===== Materials provided =====
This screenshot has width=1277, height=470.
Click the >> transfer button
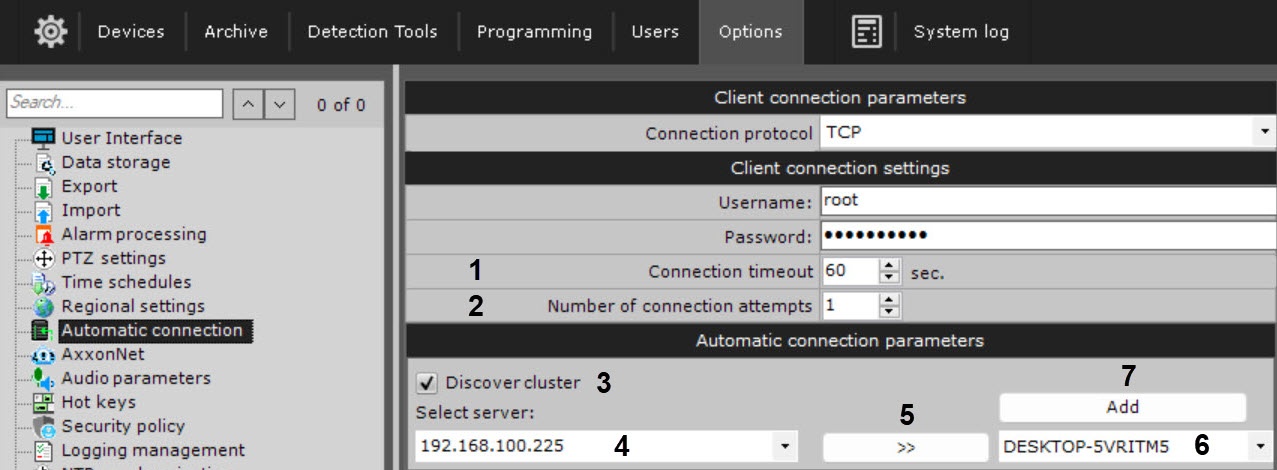(905, 447)
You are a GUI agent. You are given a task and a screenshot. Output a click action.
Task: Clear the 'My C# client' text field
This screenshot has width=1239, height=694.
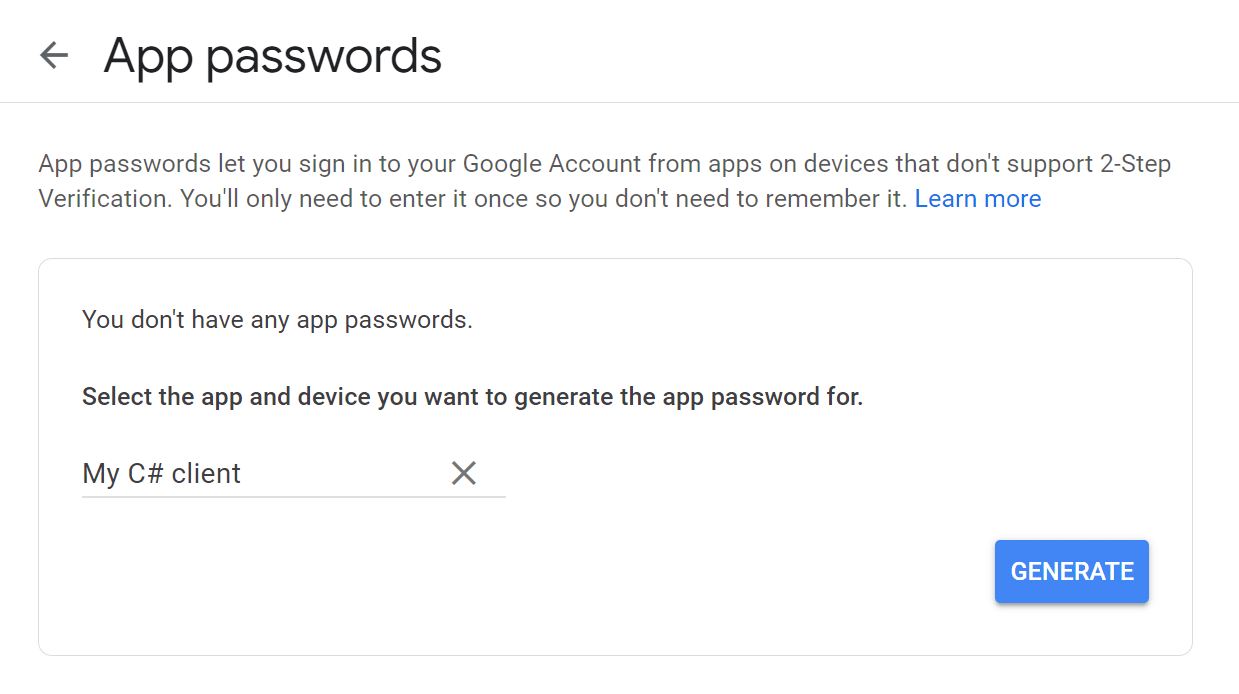(x=464, y=473)
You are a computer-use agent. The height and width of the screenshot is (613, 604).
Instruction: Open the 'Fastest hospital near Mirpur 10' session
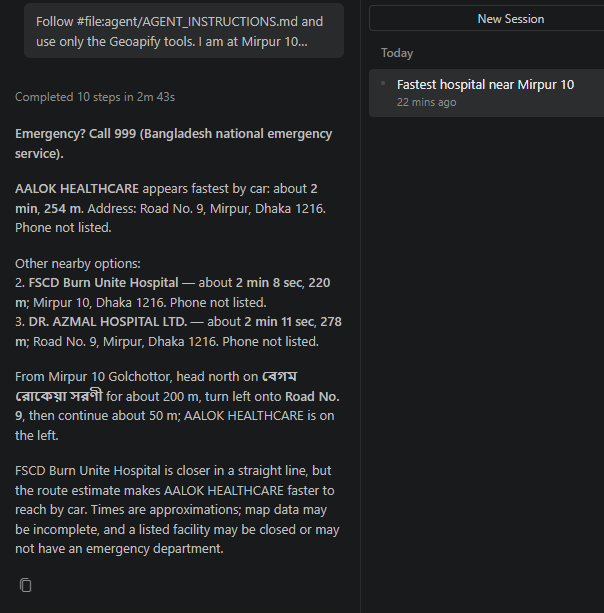[x=486, y=93]
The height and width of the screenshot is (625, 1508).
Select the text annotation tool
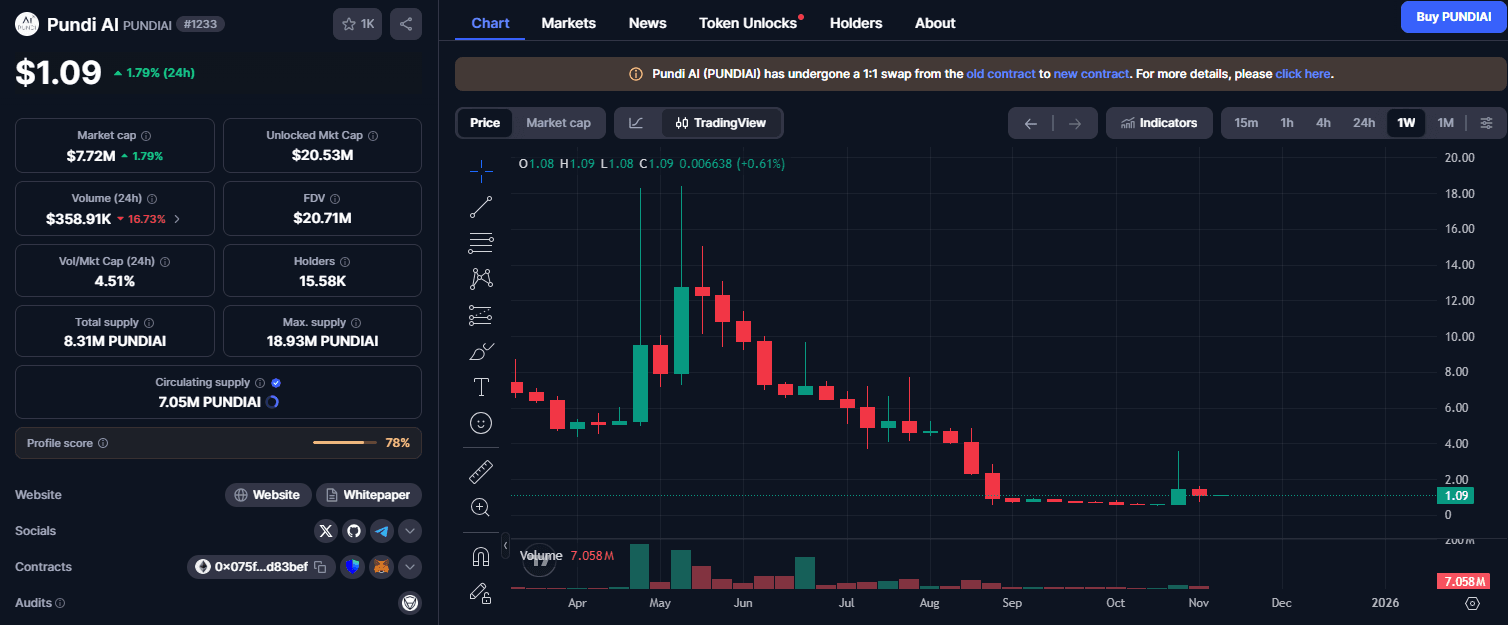481,386
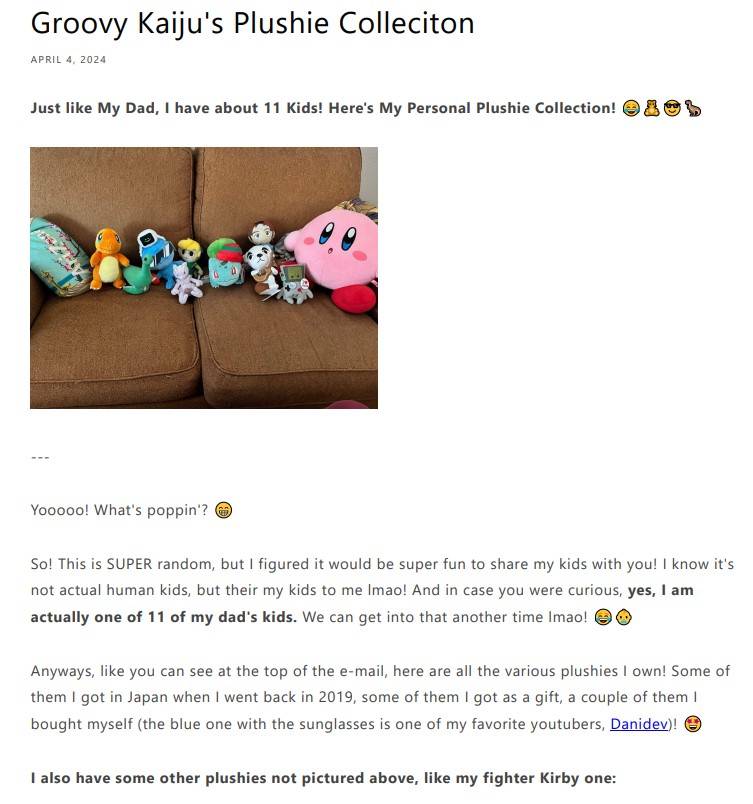The height and width of the screenshot is (804, 753).
Task: Click the bold fighter Kirby sentence
Action: (x=323, y=778)
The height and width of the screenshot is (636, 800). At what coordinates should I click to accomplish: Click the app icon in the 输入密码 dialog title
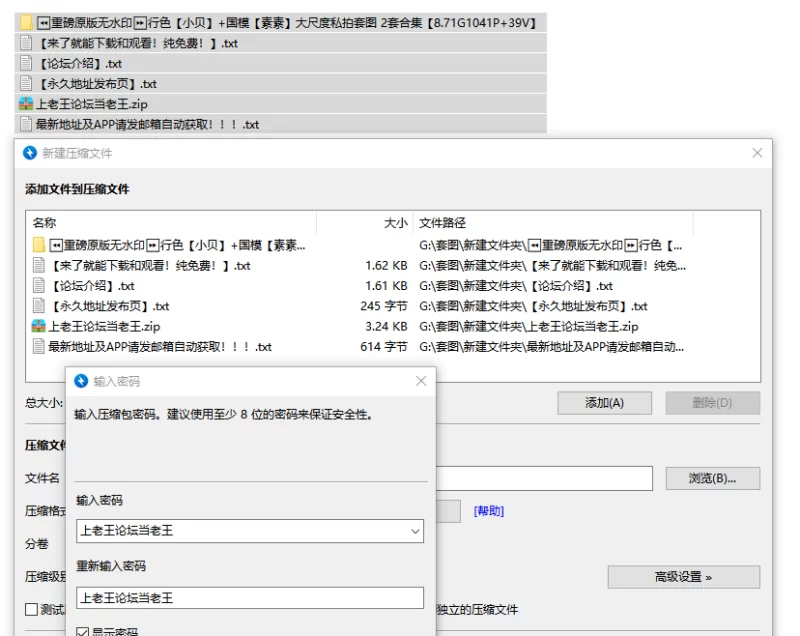[x=82, y=381]
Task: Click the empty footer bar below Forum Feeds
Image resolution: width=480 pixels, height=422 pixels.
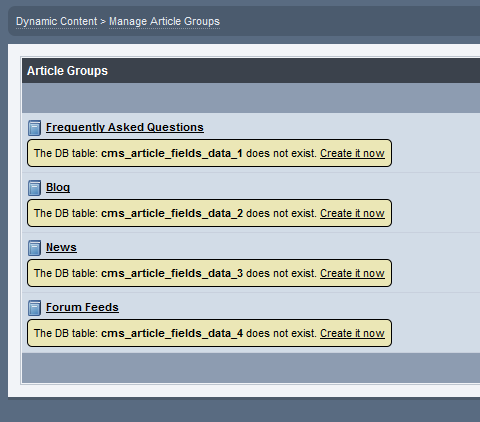Action: [251, 368]
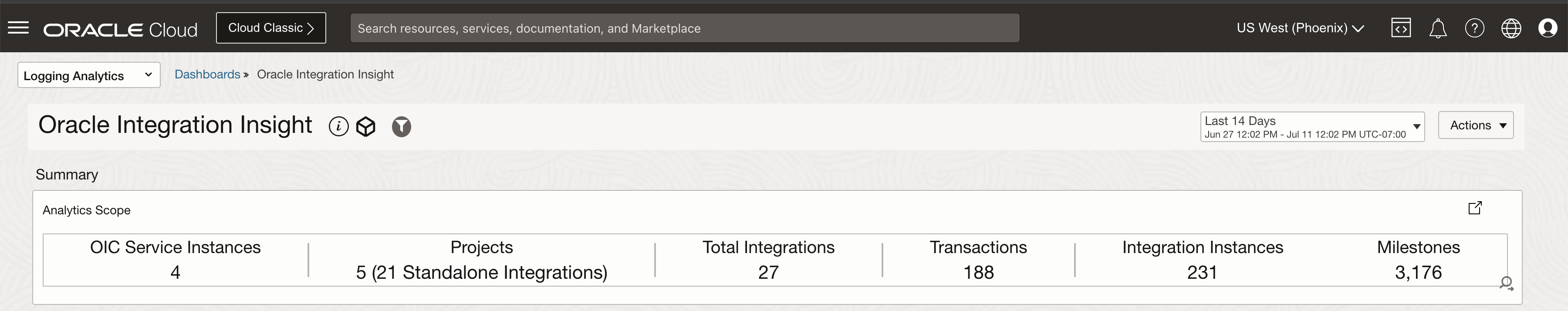Click the Total Integrations value 27
This screenshot has height=311, width=1568.
(x=768, y=272)
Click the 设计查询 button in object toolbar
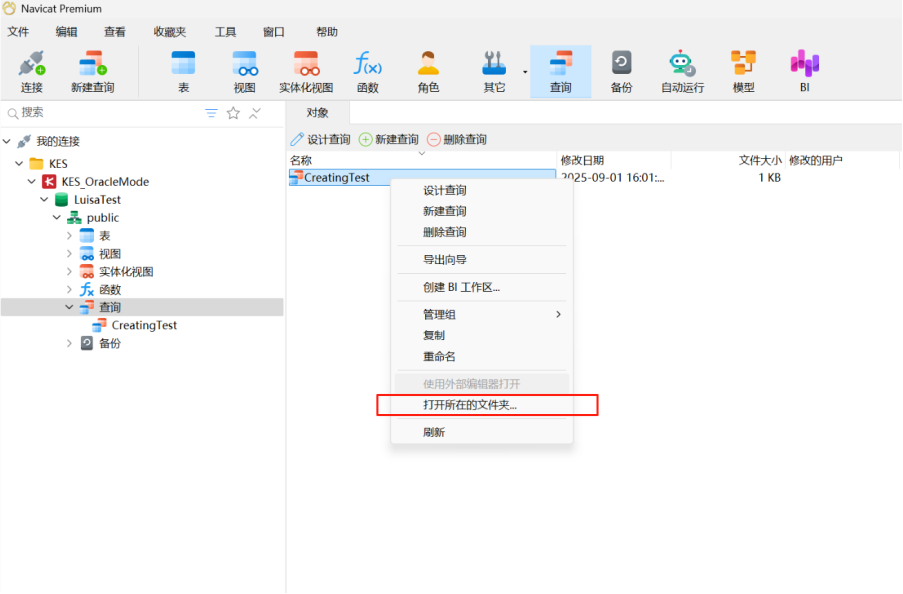Viewport: 903px width, 594px height. point(320,140)
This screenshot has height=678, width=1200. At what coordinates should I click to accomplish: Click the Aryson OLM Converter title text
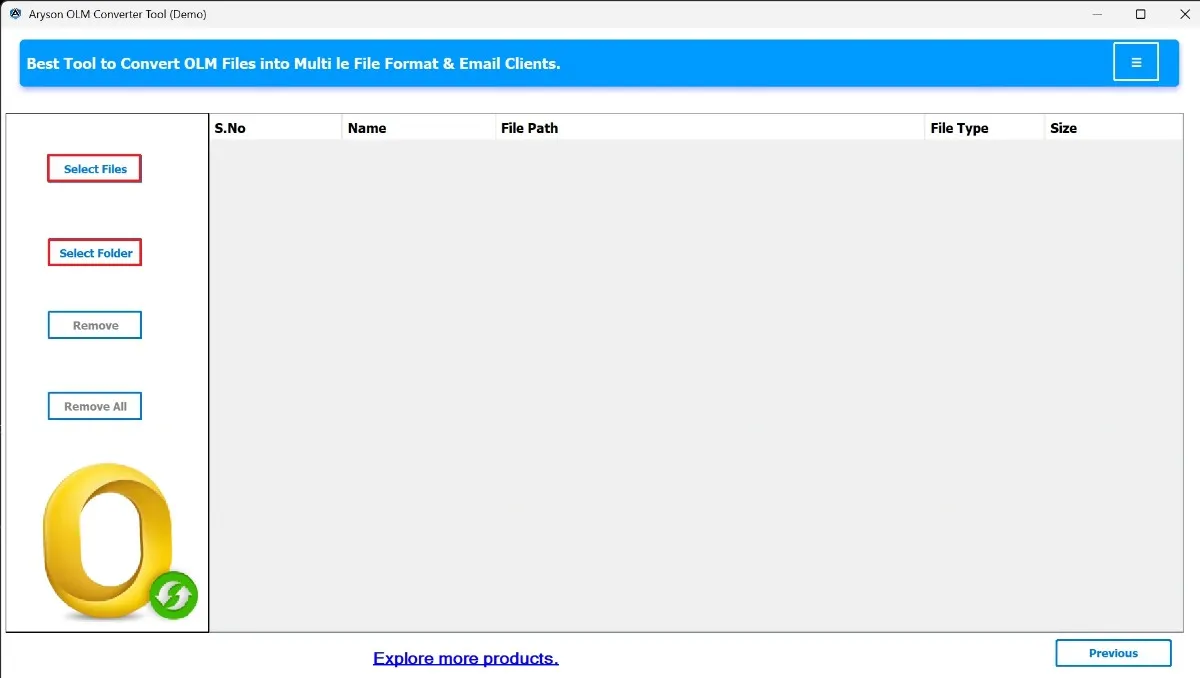click(116, 14)
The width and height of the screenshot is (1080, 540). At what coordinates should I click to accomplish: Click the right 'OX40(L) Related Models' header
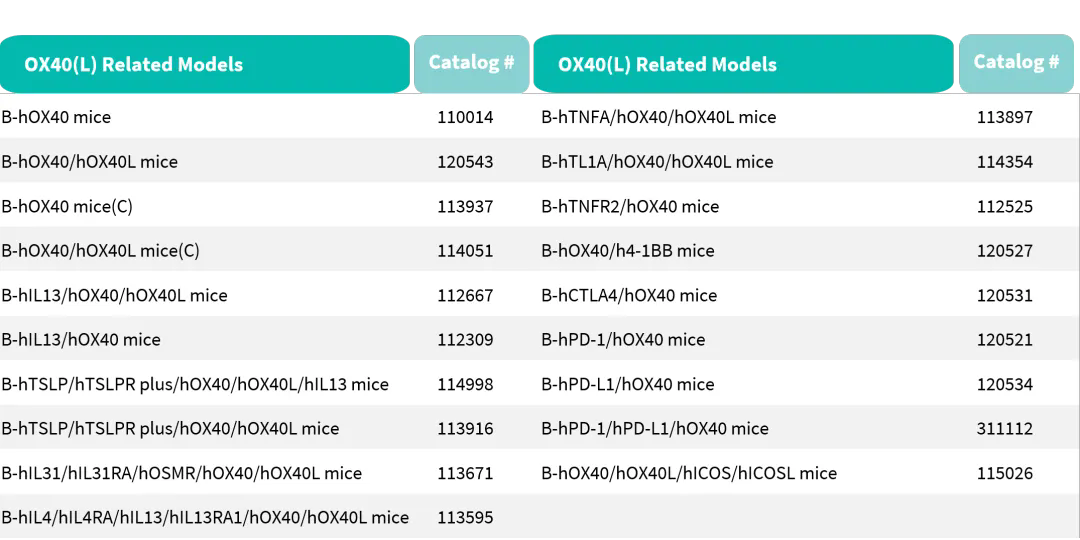pos(667,65)
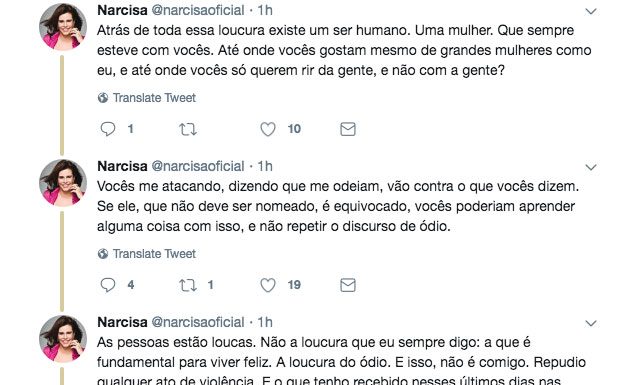Open Narcisa's avatar on first tweet

click(63, 26)
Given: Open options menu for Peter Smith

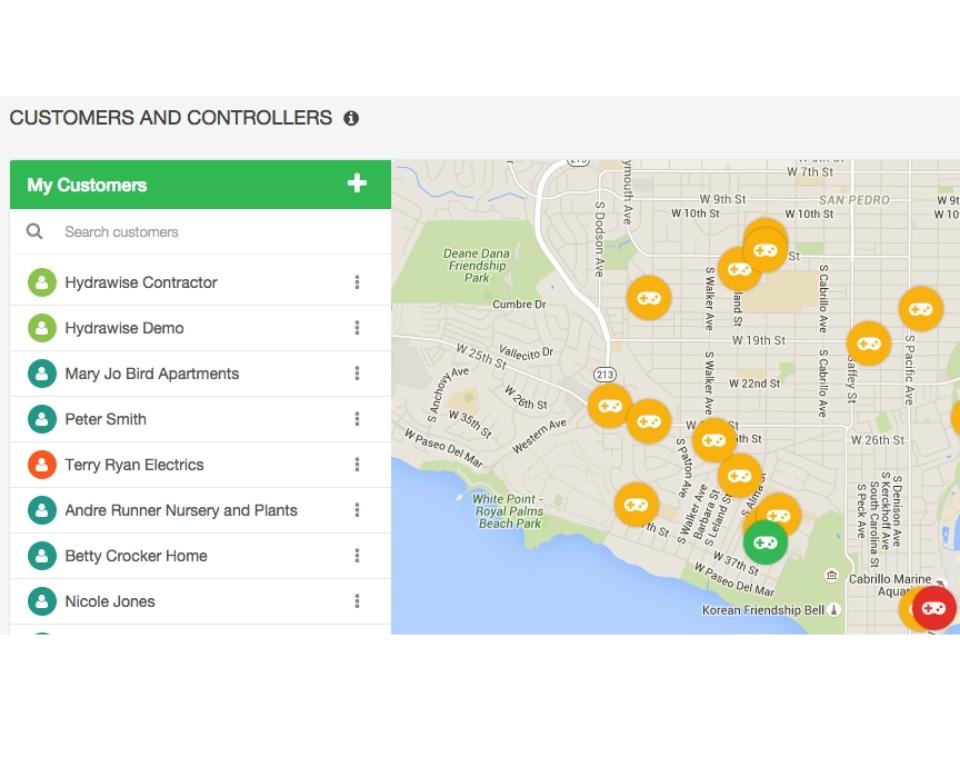Looking at the screenshot, I should (357, 419).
=====
= What you should do =
Output a precise copy of the entries, leaving the images out.

= Written response =
This screenshot has width=1277, height=470.
Click the >> transfer button
(905, 447)
You are a GUI agent. You are given a task and a screenshot. Output a click action.
Task: Clear the 'My C# client' text field
This screenshot has width=1239, height=694.
(x=464, y=473)
You are a computer-use agent. The height and width of the screenshot is (613, 604).
Instruction: Open the 'Fastest hospital near Mirpur 10' session
[x=486, y=93]
The height and width of the screenshot is (625, 1508).
Select the text annotation tool
481,386
The height and width of the screenshot is (804, 753).
Task: Click the bold fighter Kirby sentence
Action: (x=323, y=778)
The height and width of the screenshot is (636, 800). At what coordinates should I click to accomplish: Click the app icon in the 输入密码 dialog title
[x=82, y=381]
Task: Click the empty footer bar below Forum Feeds
Image resolution: width=480 pixels, height=422 pixels.
Action: [251, 368]
Click the Total Integrations value 27
This screenshot has height=311, width=1568.
(x=768, y=272)
Click the 设计查询 button in object toolbar
Viewport: 903px width, 594px height. point(320,140)
This screenshot has height=678, width=1200. At what coordinates should I click to accomplish: Click the Aryson OLM Converter title text
click(116, 14)
The width and height of the screenshot is (1080, 540). At what coordinates should I click to accomplish: Click the right 'OX40(L) Related Models' header
pos(667,65)
Open Narcisa's avatar on first tweet

click(63, 26)
Given: Open options menu for Peter Smith

Looking at the screenshot, I should (357, 419).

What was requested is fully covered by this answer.